-- START OF Extract provided --

So why doesn’t He go? Well, it’s not like Jesus is afraid of going back to Jerusalem; I mean in verse seven we read, “Then after this he said to the disciples, ‘Let us go to Judea again.’” There was no fear in Christ at all here. In verse eight the disciples said to him, “Rabbi, the Jews were just now seeking to stone you, and are you going there again?” The disciples certainly feared, but not Him. In verses nine and ten Jesus answered, “Are there not twelve hours in the day? If anyone walks in the day, he does not stumble, because he sees the light of this world. But if anyone walks in the night, he stumbles, because the light is not in him.” Here He’s expressing His confidence in God’s sovereign plan.

In the Jewish world at this time, most people worked twelve hours since there was generally twelve hours of daylight. By the light of day it was safe to work; generally it was only in the dark that danger laid waiting… Jesus uses this to communicate that as long as He is doing the will of the Father there is nothing to fear. To walk in the day is to walk in obedience to God, and Jesus was and is always obedient to the Father. Jesus always perfectly lived for the glory of God; and here He’s saying that to walk in the day is to live for God’s glory. And when we leverage our lives for the glory of God there is nothing to fear, come what may; we are immortal until our work is done. And that seems to be why He didn’t go to Lazarus at first, and it seems to be why He is ready to boldly go to Lazarus now… He was submitted to God’s sovereign plan; He would not go anywhere unless He was led by the Father. And when the Father led Him to go He was always obedient to go, no matter what awaited Him. Though the cross is not far down the road, Jesus knew that no one could harm Him until God willed it; He was immortal until His work was done, and likewise for us, when we leverage our lives for the glory of God we are immortal until our work is done.

-- END OF Extract provided --
-- START OF Dataset extract --

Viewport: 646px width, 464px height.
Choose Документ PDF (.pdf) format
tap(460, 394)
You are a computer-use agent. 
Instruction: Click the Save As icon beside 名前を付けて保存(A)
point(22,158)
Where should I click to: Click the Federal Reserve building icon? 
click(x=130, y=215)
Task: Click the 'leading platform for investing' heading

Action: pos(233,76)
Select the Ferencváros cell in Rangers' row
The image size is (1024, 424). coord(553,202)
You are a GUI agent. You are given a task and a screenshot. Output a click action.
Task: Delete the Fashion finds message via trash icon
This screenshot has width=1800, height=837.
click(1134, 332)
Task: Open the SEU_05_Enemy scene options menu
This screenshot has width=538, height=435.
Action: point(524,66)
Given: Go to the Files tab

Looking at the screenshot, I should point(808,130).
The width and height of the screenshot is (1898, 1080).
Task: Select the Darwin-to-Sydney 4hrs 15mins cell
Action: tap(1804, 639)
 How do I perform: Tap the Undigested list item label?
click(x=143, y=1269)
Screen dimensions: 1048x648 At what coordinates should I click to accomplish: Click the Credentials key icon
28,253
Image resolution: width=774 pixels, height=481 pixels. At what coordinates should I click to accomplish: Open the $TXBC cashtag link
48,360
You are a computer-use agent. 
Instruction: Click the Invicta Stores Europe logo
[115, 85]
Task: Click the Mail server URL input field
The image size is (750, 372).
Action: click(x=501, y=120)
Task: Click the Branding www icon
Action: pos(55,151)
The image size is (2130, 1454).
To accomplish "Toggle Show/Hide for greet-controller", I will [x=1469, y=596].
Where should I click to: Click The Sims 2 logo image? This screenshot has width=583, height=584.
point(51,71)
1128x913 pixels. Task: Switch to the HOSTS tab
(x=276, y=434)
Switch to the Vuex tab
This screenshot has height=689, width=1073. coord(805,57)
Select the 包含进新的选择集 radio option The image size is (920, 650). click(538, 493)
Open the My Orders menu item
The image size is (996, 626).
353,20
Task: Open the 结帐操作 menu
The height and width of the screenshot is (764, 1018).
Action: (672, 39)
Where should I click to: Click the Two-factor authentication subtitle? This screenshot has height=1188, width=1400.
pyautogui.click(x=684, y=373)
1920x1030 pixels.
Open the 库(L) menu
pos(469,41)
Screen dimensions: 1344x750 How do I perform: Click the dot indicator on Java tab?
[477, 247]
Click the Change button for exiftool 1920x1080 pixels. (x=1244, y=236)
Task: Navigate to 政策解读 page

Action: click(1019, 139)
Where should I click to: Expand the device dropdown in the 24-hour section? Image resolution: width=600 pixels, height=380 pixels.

-- END OF Dataset extract --

- _Exercise tasks_
1. Answer these from the sermon excerpt on Jesus returning to Judea:
(a) In verse seven, what does Jesus say to the disciples?
(b) What title do the disciples use to address Jesus in verse eight?
(c) How many hours did most people in the Jewish world at this time work?
2. Print everything in the sermon excerpt on Jesus returning to Judea from "So why doesn’t" down to "God’s sovereign plan.".
3. Give what follows the last sentence of the sermon excerpt on Jesus returning to Judea.
The data plays no part in what is asked here.

- _Answers given_
1.
(a) "Let us go to Judea again."
(b) Rabbi
(c) Twelve

2.
So why doesn’t He go? Well, it’s not like Jesus is afraid of going back to Jerusalem; I mean in verse seven we read, “Then after this he said to the disciples, ‘Let us go to Judea again.’” There was no fear in Christ at all here. In verse eight the disciples said to him, “Rabbi, the Jews were just now seeking to stone you, and are you going there again?” The disciples certainly feared, but not Him. In verses nine and ten Jesus answered, “Are there not twelve hours in the day? If anyone walks in the day, he does not stumble, because he sees the light of this world. But if anyone walks in the night, he stumbles, because the light is not in him.” Here He’s expressing His confidence in God’s sovereign plan.

3.
And notice Jesus applies all of this to His disciples as He ties this illustration directly to Himself. He says that those who walk in the day do not stumble because they see the light of the world. And it wasn’t long before this that Jesus said, “I am the light of the world. Whoever follows me will not walk in darkness, but will have the light of life” (John 8:12). To leverage our lives for the glory of God is to follow Jesus; when we see Him for who He truly is—the light of the world—and we follow Him, we walk in His light… And as we already saw, the way to glorify God is to magnify the beauty, the worth, the value, the glory of Jesus… That’s the very reason we exist: to magnify the glory of God by making much of Jesus… And beloved, when we give our lives to this, no matter how risky it may seem, we can trust that we are immortal until our work is done. Not a hair of your head will perish. Nothing is outside of God’s control… Jesus knew this, and He did not fear; so neither should we… It’s not that we will not suffer if we leverage our lives for the glory of Christ, it’s just that living for Jesus is better than not suffering. And suffering inside the will of God is nothing compared to the eternal suffering that is awaiting everyone outside of Christ; that’s what Jesus is referring to when He says, “if anyone walks in the night, he stumbles, because the light is not in him.” Christians follow the light of the world, and that light lives within them; to walk in darkness is to not be a Christian… And beloved, walking in darkness is what should be feared, not walking in faithfulness to God. But, Jesus didn’t fear, and we’re living for Him neither should we.

But, if Jesus wasn’t in fear of being killed by the Jews, why didn’t He leave to go to Lazarus two days earlier? Jesus is God, He knows all things, so He must have known when He decided not to go to help, that Lazarus was going to die. And Lazarus did die; that’s what Jesus says in verses eleven through fourteen: “After saying these things, he said to them, ‘Our friend Lazarus has fallen asleep, but I go to awaken him.’ The disciples said to him, ‘Lord, if he has fallen asleep, he will recover.’ Now Jesus had spoken of his death, but they thought that he meant taking rest in sleep. Then Jesus told them plainly, ‘Lazarus has died…’”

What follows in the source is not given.